The scientists conducted a 24-hour experiment with volunteers: One group was allowed to sleep for eight hours at night, a second group stayed awake for the whole period. During the experiment, blood was regularly taken from the participants. In particular, the research team examined the binding strength of T cells to a molecule named ICAM-1 (intercellular adhesion molecule-1), which enables them to attach to other cells, in a process known as adhesion.
This is important for their function: “T cells circulate constantly in the bloodstream looking for pathogens. Adhesion to other cells enables them to migrate to different areas in the body and, for example, dock onto infected cells in order to subsequently kill them,” says Stoyan Dimitrov, first author of the study. As the study shows, the adhesion of T cells was significantly reduced in sleep deprived subjects.
In order to further investigate how sleep affects T-cell function, plasma – the part of the blood that contains soluble substances such as hormones – was taken from sleeping and sleep deprived subjects. This plasma was applied to isolated T cells for a few minutes. Plasma taken from sleep deprived subjects reduced the adhesion significantly compared to the plasma from subjects who had slept.
In another experiment, the team was able to reverse this suppression of T-cell function by blocking Gαs-coupled receptors. Amongst other substances, the stress hormone adrenaline and prostaglandins, which play a role in inflammation, bind via these receptors. “This shows that even following brief sleep deprivation soluble molecules activate these receptors and thereby impair the adhesion of the T cells,” says Luciana Besedovsky, head of the study.
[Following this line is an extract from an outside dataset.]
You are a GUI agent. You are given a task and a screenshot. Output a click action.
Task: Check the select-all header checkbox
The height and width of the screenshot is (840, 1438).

In parallel experiments, the researchers were also able to show that some of the soluble molecules that bind to this receptor class, such as adrenaline, prostaglandins and the neuromodulator adenosine, strongly impair adhesion when administered directly to T cells. The same substances are also strongly elevated in a number of pathological conditions, such as chronic stress or cancer. “This means that our findings also have clinical relevance outside sleep research. They could explain why the immune system is suppressed in some diseases,” says Lange. Besedovsky summarizes: “Just three hours without sleep are sufficient to reduce the function of important immune cells. Our results show a potential fundamental mechanism by which sleep helps us fight infection.”